Employment-Based Cases Movement
This article was prepared with the assistance of ABIL, the Alliance of Business Immigration Lawyers, of which Laura Danielson is an active member.
On September 24, 2020, the Department of State released the October 2020 Visa Bulletin, which shows major movement in employment-based cases.
Among other things, the filing date for an EB-3 from India has advanced nearly five years to January 1, 2015, from February 1, 2010, while the filing date for an EB-1 from India advanced to September 1, 2020, from July 1, 2018. By contrast the filing date for EB-2 India advanced to only May 15, 2011, from August 15, 2009.
USCIS issued guidance the same day stating that the filing date, rather than the final action date, applies to employment-based I-485 adjustment of status (AOS) applications. The filing date allows the filing of an I-485 application when permitted by the USCIS. The final action date determines when lawful permanent residence is issued, and in the past, USCIS has been reluctant to allow applicants to use it, except in very limited instances.
A new I-140 needs to be filed for an individual who wants to downgrade from EB-2 to EB-3. Since the EB-3 filing date has significantly overtaken the EB-2 filing date, a beneficiary of an approved EB-2 petition may want to re-file or downgrade to EB-3. If the beneficiary qualified under EB-2, the beneficiary should be able to qualify for EB-3, and the appropriate “professional” or “skilled worker” category needs to be checked on the form. The individual may still rely on an old labor certification when filing the I-140 under EB-3. The I-140 can be filed concurrently with the I-485, so the I-140 need not be approved at the time the I-485 is filed with USCIS.

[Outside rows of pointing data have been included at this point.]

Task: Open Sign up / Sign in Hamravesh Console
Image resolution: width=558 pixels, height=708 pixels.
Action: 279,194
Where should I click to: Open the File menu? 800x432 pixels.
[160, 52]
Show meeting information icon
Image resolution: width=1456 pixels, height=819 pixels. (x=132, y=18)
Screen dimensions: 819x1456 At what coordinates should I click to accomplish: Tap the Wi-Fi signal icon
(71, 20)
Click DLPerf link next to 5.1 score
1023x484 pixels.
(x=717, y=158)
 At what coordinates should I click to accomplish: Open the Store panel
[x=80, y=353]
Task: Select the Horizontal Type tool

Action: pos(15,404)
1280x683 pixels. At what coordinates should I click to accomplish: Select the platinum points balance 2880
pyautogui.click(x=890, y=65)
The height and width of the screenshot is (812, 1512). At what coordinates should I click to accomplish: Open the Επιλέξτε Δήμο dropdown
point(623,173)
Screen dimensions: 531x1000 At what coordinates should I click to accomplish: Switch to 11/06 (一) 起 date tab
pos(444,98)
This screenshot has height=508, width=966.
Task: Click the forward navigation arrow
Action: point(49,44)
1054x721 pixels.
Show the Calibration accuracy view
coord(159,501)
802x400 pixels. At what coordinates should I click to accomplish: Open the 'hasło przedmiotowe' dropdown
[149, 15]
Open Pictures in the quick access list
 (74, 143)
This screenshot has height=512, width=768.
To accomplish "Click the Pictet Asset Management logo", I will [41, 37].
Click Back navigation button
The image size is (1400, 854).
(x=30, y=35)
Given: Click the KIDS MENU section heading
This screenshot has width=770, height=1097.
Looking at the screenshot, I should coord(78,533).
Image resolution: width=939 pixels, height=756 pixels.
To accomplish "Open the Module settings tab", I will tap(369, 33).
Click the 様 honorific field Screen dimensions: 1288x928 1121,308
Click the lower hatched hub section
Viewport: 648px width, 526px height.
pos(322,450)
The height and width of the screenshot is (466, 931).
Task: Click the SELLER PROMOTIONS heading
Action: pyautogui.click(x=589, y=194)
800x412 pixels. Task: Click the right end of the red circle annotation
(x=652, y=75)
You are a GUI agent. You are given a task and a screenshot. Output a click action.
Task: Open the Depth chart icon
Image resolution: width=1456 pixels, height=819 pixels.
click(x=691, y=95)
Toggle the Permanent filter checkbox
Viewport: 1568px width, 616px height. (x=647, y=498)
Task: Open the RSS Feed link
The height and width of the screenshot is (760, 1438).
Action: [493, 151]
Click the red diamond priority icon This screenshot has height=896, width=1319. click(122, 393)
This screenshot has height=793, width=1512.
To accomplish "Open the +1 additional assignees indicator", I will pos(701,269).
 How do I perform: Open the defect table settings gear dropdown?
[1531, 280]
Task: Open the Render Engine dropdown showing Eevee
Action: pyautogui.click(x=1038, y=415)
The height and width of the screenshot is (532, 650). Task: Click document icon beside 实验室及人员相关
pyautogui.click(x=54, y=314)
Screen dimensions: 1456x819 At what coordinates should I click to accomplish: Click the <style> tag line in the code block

There is nothing in the law or regulations precluding the existence of two I-140 petitions, one under EB-2 and the other under EB-3. Still, a beneficiary who wishes to downgrade from EB-2 to EB-3 must seek legal advice.
We recommend that AOS applicants also file applications for an employment authorization document (EAD) and advance parole (AP) to enable work and travel in the event of a disruption in the applicant’s current immigration status, ability to obtain a visa or position.